Las acciones y decretos impulsados por Donald Trump durante su turbulento aterrizaje en la Casa Blanca no solo han tenido un impacto profundo en Estados Unidos, sino que también han enviado ondas expansivas a nivel global, influyendo en discursos y comportamientos políticos en otras latitudes. Chile, un país con una democracia estable y de larga data, no ha sido ajeno a este fenómeno. A pesar de contar con instituciones sólidas y una tradición democrática que se remonta a inicios de 1800, en los últimos años hemos visto emerger liderazgos populistas que, inspirados en el estilo de Trump, han adoptado un lenguaje divisivo y propuestas extremas que amenazan con erosionar los pilares de nuestro sistema de convivencia.
Ejemplos como Johannes Kaiser, con su retórica incendiaria y su enfoque en la confrontación más que en el diálogo, o incluso declaraciones como las de Evelyn Matthei, quien en un momento llegó a sugerir el uso de dinamita en la frontera para frenar la migración ilegal, reflejan una peligrosa tendencia a normalizar discursos que priorizan el miedo y la exclusión sobre los valores democráticos. Estas posturas, aunque puedan parecer efectistas o incluso anecdóticas, envían un mensaje preocupante, que es aceptable sacrificar los principios de respeto, tolerancia y Estado de derecho en aras de soluciones rápidas y populistas.
El problema radica en que estas propuestas no solo son éticamente cuestionables, sino que también son profundamente dañinas para la cohesión social y la estabilidad democrática. Cuando líderes políticos promueven ideas que estigmatizan a grupos específicos, como los migrantes, o que fomentan la desconfianza hacia las instituciones, están sembrando las semillas de la polarización y el autoritarismo. En un país como Chile, que ha construido una democracia estable y respetada, este tipo de discursos representa un retroceso peligroso que no podemos permitirnos.
La experiencia de Trump en Estados Unidos nos muestra adónde puede llevar este camino. Su presidencia estuvo marcada por un constante ataque a las instituciones, la normalización de la mentira como herramienta política y la promoción de un nacionalismo excluyente.
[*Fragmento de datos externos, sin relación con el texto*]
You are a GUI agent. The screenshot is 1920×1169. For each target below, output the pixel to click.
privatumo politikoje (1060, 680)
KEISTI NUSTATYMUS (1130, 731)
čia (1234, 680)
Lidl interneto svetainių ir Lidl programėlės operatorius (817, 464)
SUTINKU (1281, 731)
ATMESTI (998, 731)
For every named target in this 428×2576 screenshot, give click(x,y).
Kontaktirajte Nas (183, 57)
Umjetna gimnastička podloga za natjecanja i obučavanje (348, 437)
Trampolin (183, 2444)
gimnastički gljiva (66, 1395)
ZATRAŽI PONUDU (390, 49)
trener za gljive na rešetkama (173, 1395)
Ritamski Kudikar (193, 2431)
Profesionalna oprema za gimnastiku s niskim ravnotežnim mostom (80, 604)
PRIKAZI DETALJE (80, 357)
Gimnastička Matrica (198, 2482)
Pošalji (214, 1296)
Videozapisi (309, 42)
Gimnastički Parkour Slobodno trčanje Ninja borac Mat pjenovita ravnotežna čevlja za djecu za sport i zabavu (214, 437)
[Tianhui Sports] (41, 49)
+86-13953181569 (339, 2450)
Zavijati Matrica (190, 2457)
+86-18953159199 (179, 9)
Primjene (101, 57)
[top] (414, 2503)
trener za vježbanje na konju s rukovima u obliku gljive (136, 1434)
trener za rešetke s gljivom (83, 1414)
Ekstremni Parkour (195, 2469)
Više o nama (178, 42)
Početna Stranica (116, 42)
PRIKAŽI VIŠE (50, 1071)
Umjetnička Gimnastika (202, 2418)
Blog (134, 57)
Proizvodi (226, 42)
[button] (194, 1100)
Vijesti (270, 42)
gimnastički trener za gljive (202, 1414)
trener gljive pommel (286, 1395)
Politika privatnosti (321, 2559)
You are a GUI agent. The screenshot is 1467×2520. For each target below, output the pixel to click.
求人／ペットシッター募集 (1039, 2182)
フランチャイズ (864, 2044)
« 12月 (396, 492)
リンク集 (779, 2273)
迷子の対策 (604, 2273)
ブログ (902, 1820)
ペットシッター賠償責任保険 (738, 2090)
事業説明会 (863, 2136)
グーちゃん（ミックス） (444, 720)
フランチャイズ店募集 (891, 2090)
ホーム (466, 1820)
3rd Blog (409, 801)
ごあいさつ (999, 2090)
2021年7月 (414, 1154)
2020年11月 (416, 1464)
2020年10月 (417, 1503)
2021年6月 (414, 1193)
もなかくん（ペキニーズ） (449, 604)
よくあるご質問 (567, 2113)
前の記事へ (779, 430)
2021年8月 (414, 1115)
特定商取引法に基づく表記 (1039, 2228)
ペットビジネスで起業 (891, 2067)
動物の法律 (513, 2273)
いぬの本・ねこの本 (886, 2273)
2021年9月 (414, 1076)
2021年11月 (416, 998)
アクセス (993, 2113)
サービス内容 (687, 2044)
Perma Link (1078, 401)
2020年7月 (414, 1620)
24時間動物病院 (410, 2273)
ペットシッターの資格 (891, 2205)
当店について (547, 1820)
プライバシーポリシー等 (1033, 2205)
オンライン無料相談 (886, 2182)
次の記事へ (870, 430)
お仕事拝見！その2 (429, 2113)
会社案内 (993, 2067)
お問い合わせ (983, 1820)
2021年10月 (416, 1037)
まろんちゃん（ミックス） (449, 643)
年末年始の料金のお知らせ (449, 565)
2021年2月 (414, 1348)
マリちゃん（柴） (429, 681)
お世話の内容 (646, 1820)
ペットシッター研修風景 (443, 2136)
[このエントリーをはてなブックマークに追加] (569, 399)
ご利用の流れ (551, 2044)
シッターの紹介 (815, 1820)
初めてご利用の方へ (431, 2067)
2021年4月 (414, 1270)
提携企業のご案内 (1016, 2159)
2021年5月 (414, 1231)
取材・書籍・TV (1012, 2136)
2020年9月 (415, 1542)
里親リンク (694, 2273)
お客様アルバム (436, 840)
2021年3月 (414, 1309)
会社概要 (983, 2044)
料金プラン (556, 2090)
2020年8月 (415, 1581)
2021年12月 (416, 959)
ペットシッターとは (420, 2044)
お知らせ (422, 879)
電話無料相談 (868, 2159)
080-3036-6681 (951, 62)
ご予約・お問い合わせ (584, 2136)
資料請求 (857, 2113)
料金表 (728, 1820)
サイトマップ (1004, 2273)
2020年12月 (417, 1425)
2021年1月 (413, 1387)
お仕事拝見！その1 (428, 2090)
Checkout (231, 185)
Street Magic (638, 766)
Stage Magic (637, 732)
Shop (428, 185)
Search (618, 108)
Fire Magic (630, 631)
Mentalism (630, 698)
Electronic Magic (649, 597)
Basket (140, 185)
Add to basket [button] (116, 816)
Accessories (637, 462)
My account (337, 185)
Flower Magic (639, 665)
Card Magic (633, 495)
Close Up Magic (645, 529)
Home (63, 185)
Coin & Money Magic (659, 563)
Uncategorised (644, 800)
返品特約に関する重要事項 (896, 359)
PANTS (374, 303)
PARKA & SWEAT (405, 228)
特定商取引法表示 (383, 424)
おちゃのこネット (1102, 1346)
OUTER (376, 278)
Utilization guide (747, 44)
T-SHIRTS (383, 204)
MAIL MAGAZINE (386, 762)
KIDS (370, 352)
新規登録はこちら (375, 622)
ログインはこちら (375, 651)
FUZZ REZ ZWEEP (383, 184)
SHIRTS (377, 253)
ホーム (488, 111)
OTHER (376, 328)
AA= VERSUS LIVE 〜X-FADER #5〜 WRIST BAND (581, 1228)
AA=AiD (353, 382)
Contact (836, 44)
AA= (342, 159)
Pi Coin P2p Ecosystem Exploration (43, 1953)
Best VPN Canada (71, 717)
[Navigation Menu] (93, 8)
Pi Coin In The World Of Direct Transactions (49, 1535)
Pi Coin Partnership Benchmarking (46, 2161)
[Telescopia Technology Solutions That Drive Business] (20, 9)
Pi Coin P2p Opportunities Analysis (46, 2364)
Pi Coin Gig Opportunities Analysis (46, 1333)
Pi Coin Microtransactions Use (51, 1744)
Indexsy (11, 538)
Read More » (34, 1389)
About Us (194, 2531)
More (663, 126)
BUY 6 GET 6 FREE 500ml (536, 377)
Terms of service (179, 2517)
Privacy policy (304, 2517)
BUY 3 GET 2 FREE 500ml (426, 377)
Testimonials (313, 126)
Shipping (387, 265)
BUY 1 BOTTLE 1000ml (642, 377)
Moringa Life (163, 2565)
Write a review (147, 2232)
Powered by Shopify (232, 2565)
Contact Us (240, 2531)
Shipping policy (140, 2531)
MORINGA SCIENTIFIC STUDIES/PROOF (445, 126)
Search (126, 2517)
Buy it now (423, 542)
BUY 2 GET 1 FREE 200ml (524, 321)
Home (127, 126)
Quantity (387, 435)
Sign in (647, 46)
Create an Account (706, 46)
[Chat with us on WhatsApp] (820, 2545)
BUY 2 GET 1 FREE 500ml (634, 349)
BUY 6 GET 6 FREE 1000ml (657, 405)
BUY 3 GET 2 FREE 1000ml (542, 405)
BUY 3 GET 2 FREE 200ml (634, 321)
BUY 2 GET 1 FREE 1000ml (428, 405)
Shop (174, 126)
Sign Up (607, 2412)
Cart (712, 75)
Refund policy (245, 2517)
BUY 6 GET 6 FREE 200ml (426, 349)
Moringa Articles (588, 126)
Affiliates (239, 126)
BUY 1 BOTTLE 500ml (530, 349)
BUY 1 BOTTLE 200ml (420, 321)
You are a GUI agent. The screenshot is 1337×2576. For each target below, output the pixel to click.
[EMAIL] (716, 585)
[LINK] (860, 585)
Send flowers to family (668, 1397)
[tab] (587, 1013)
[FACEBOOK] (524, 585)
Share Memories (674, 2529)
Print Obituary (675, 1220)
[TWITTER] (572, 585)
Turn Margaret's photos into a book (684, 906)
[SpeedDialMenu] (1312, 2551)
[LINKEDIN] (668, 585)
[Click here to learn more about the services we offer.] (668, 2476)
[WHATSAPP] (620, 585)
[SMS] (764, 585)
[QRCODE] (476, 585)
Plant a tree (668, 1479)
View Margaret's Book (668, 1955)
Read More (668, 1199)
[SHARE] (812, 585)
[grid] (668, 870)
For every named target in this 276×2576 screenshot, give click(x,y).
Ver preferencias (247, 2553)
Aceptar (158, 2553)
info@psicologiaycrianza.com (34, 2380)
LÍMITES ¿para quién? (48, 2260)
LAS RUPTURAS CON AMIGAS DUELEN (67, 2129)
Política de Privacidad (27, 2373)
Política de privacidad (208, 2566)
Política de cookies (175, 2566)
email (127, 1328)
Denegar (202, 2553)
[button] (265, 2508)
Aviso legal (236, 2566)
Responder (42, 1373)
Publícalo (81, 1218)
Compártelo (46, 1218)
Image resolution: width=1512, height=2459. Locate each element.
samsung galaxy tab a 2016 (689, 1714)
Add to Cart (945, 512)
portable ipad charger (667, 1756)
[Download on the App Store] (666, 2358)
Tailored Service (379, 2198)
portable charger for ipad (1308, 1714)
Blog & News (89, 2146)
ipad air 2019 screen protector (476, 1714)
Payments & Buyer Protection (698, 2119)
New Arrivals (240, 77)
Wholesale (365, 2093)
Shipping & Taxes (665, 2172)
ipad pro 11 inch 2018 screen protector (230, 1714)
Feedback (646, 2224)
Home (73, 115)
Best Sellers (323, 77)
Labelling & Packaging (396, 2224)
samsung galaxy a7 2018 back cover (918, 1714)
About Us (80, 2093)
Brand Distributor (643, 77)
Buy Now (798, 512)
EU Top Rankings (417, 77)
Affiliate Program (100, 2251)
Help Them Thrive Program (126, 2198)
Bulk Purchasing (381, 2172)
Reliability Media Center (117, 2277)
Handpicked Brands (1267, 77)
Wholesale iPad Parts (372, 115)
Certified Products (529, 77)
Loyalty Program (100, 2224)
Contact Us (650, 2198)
Estas prácticas no solo dividieron profundamente a la sociedad estadounidense, sino que también debilitaron la credibilidad de su establishment. Si Chile permite que figuras locales sigan este mismo guion, corre el riesgo de caer en una espiral de desconfianza y confrontación que podría dañar nuestra cultura política.
La democracia no es un logro estático, es un proceso que se construye y se cuida permanentemente. Requiere de ciudadanos informados, instituciones sólidas y líderes comprometidos con los valores de la tolerancia, el diálogo y el respeto a los derechos humanos. Las conductas y discursos que imitan el estilo de Trump, lejos de fortalecer nuestra democracia, la ponen en peligro. Frente a esto, es responsabilidad de todos: ciudadanos, medios de comunicación, organizaciones sociales y líderes políticos, rechazar estas prácticas y defender los principios que nos permiten vivir en libertad y justicia.
El populismo y el autoritarismo no son opciones viables para Chile ni para ninguna democracia. Las lecciones que nos deja la presidencia de Trump son claras, cuando se normaliza la división, el desprecio por las instituciones y la promoción de soluciones extremas, el resultado es un debilitamiento del sistema democrático. Chile, con su democracia estable y de larga data, tiene la oportunidad de aprender de estos errores y optar por un camino distinto, uno en el que prevalezca el respeto, el diálogo y la construcción de una sociedad más inclusiva. La democracia no es un regalo, es una responsabilidad que debemos proteger cada día.